NetSage is a network measurement, analysis and visualization service funded by the National Science Foundation and is designed to address the needs of today’s international networks. This project is co-led by Sean Peisert at LBNL.

Cyber Security of Power Distribution Systems by Detecting Differences Between Real-time Micro-Synchrophasor Measurements and Cyber-Reported SCADA

This project used micro-PMU measurements and SCADA commands to develop a system to detect cyberattacks against the power distribution grid. It was funded by DOE OE’s CEDS program and was led by Sean Peisert.

LBNL Power Data

This distribution level phasor measurement data can be used to understand ways to enables advanced diagnostic, monitoring and control methodologies in distribution systems.

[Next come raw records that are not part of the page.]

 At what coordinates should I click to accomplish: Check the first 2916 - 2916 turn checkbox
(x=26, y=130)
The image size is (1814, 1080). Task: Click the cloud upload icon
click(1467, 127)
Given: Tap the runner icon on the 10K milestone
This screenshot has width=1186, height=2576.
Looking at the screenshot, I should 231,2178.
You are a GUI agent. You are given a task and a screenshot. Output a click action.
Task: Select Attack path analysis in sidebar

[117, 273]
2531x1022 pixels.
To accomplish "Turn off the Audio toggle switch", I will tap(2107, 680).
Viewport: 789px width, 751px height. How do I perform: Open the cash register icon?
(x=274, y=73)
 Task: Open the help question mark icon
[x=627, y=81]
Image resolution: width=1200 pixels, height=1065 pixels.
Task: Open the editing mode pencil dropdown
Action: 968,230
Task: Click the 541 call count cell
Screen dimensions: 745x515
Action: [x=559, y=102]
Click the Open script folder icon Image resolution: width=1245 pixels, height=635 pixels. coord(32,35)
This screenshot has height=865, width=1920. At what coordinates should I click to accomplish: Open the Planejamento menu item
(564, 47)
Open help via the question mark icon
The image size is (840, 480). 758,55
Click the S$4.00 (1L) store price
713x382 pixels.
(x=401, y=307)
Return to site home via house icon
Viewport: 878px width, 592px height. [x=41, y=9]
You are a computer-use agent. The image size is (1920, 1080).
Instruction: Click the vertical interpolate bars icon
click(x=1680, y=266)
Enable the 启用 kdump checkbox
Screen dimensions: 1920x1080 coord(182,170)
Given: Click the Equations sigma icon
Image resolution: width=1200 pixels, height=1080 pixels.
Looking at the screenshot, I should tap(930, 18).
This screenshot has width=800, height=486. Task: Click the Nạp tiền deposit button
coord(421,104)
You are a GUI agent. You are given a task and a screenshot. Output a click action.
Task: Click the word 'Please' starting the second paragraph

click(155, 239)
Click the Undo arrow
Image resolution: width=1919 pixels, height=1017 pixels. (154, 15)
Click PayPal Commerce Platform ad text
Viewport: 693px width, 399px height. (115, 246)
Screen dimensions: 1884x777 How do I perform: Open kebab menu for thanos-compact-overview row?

NNSA Cyber Sciences Lab (CSL)

Using seed funding from the NNSA CIO, this consortium of eight DOE laboratories worked to form an enduring, national computer security research laboratory to address cybersecurity threats. LBNL’s effort was led by Deb Agarwal and Sean Peisert.

The Hive Mind: Applying a Distributed Security Sensor Network to GENI.

This project sought to define and prototype a security layer using a method of intrusion detection based on mobile agents and swarm intelligence. The project was funded by NSF’s CISE Directorate, and was led by Sean Peisert.

Application of Cyber Security Techniques in the Protection of Efficient Cyber-Physical Energy Generation Systems

The goal of this project was to design and implement a measurement network, which can detect and report the resultant impact of cyber security attacks on the distribution system network. It was funded by DOE OE’s CEDS program and was co-led by Chuck McParland and Sean Peisert.